# Problem to solve
All of the entries need to be written out again, exactly as they are.

# Given data
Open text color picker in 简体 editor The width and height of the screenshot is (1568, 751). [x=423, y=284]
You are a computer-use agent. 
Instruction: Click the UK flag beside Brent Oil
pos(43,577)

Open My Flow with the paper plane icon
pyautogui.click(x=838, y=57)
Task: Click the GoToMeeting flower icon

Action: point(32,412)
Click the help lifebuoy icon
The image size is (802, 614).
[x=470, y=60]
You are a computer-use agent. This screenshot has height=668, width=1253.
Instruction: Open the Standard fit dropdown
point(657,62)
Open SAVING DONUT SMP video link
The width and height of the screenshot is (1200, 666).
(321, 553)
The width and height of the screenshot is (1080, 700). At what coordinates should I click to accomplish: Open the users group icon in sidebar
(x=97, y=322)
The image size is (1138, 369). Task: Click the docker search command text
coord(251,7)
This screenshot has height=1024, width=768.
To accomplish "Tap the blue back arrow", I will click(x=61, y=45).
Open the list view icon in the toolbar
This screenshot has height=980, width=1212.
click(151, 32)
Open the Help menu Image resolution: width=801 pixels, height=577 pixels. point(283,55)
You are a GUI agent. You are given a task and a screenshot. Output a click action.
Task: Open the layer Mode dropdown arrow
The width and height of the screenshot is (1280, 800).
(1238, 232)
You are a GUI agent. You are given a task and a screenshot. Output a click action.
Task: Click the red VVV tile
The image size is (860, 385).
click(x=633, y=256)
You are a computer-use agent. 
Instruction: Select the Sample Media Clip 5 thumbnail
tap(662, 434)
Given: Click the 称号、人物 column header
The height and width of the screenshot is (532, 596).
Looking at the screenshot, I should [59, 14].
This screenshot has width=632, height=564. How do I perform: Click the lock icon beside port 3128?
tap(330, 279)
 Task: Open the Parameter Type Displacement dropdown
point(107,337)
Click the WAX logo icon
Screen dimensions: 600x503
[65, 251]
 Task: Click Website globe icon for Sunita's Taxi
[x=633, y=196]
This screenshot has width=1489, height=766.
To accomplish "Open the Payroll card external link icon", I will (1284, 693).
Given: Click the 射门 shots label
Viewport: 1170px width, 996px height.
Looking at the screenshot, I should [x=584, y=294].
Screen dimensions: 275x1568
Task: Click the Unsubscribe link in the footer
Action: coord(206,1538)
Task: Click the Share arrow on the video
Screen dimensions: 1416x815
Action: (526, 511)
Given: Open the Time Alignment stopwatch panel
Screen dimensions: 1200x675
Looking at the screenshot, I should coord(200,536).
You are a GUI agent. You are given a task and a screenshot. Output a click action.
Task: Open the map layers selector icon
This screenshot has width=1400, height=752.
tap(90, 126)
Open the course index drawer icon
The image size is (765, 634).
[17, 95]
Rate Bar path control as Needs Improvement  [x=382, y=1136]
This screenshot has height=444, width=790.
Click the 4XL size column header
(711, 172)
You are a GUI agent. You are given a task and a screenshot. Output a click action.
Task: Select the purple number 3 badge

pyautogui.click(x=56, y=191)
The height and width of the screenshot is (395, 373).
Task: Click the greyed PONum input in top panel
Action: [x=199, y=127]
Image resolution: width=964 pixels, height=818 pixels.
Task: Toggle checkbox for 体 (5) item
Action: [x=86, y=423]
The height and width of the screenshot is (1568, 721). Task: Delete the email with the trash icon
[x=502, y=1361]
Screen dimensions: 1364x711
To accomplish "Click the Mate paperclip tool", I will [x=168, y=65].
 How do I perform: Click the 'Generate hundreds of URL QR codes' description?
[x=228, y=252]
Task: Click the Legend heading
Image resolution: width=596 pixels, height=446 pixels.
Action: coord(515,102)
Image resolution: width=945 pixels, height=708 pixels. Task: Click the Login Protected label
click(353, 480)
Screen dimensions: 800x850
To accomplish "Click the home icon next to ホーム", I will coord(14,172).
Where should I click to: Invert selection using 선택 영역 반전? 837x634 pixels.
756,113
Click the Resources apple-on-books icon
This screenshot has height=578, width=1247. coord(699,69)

# Output for this task
Open text color picker in 简体 editor The width and height of the screenshot is (1568, 751). [x=423, y=284]
You are a computer-use agent. 
Instruction: Click the UK flag beside Brent Oil
pos(43,577)

Open My Flow with the paper plane icon
pyautogui.click(x=838, y=57)
Task: Click the GoToMeeting flower icon

Action: point(32,412)
Click the help lifebuoy icon
The image size is (802, 614).
[x=470, y=60]
You are a computer-use agent. This screenshot has height=668, width=1253.
Instruction: Open the Standard fit dropdown
point(657,62)
Open SAVING DONUT SMP video link
The width and height of the screenshot is (1200, 666).
(321, 553)
The width and height of the screenshot is (1080, 700). At what coordinates should I click to accomplish: Open the users group icon in sidebar
(x=97, y=322)
The image size is (1138, 369). Task: Click the docker search command text
coord(251,7)
This screenshot has height=1024, width=768.
To accomplish "Tap the blue back arrow", I will click(x=61, y=45).
Open the list view icon in the toolbar
This screenshot has height=980, width=1212.
click(151, 32)
Open the Help menu Image resolution: width=801 pixels, height=577 pixels. point(283,55)
You are a GUI agent. You are given a task and a screenshot. Output a click action.
Task: Open the layer Mode dropdown arrow
The width and height of the screenshot is (1280, 800).
(1238, 232)
You are a GUI agent. You are given a task and a screenshot. Output a click action.
Task: Click the red VVV tile
The image size is (860, 385).
click(x=633, y=256)
You are a computer-use agent. 
Instruction: Select the Sample Media Clip 5 thumbnail
tap(662, 434)
Given: Click the 称号、人物 column header
The height and width of the screenshot is (532, 596).
Looking at the screenshot, I should [59, 14].
This screenshot has width=632, height=564. How do I perform: Click the lock icon beside port 3128?
tap(330, 279)
 Task: Open the Parameter Type Displacement dropdown
point(107,337)
Click the WAX logo icon
Screen dimensions: 600x503
[65, 251]
 Task: Click Website globe icon for Sunita's Taxi
[x=633, y=196]
This screenshot has width=1489, height=766.
To accomplish "Open the Payroll card external link icon", I will (1284, 693).
Given: Click the 射门 shots label
Viewport: 1170px width, 996px height.
Looking at the screenshot, I should [x=584, y=294].
Screen dimensions: 275x1568
Task: Click the Unsubscribe link in the footer
Action: coord(206,1538)
Task: Click the Share arrow on the video
Screen dimensions: 1416x815
Action: (526, 511)
Given: Open the Time Alignment stopwatch panel
Screen dimensions: 1200x675
Looking at the screenshot, I should coord(200,536).
You are a GUI agent. You are given a task and a screenshot. Output a click action.
Task: Open the map layers selector icon
This screenshot has width=1400, height=752.
tap(90, 126)
Open the course index drawer icon
The image size is (765, 634).
[17, 95]
Rate Bar path control as Needs Improvement  [x=382, y=1136]
This screenshot has height=444, width=790.
Click the 4XL size column header
(711, 172)
You are a GUI agent. You are given a task and a screenshot. Output a click action.
Task: Select the purple number 3 badge

pyautogui.click(x=56, y=191)
The height and width of the screenshot is (395, 373).
Task: Click the greyed PONum input in top panel
Action: [x=199, y=127]
Image resolution: width=964 pixels, height=818 pixels.
Task: Toggle checkbox for 体 (5) item
Action: [x=86, y=423]
The height and width of the screenshot is (1568, 721). Task: Delete the email with the trash icon
[x=502, y=1361]
Screen dimensions: 1364x711
To accomplish "Click the Mate paperclip tool", I will [x=168, y=65].
 How do I perform: Click the 'Generate hundreds of URL QR codes' description?
[x=228, y=252]
Task: Click the Legend heading
Image resolution: width=596 pixels, height=446 pixels.
Action: coord(515,102)
Image resolution: width=945 pixels, height=708 pixels. Task: Click the Login Protected label
click(353, 480)
Screen dimensions: 800x850
To accomplish "Click the home icon next to ホーム", I will coord(14,172).
Where should I click to: Invert selection using 선택 영역 반전? 837x634 pixels.
756,113
Click the Resources apple-on-books icon
This screenshot has height=578, width=1247. coord(699,69)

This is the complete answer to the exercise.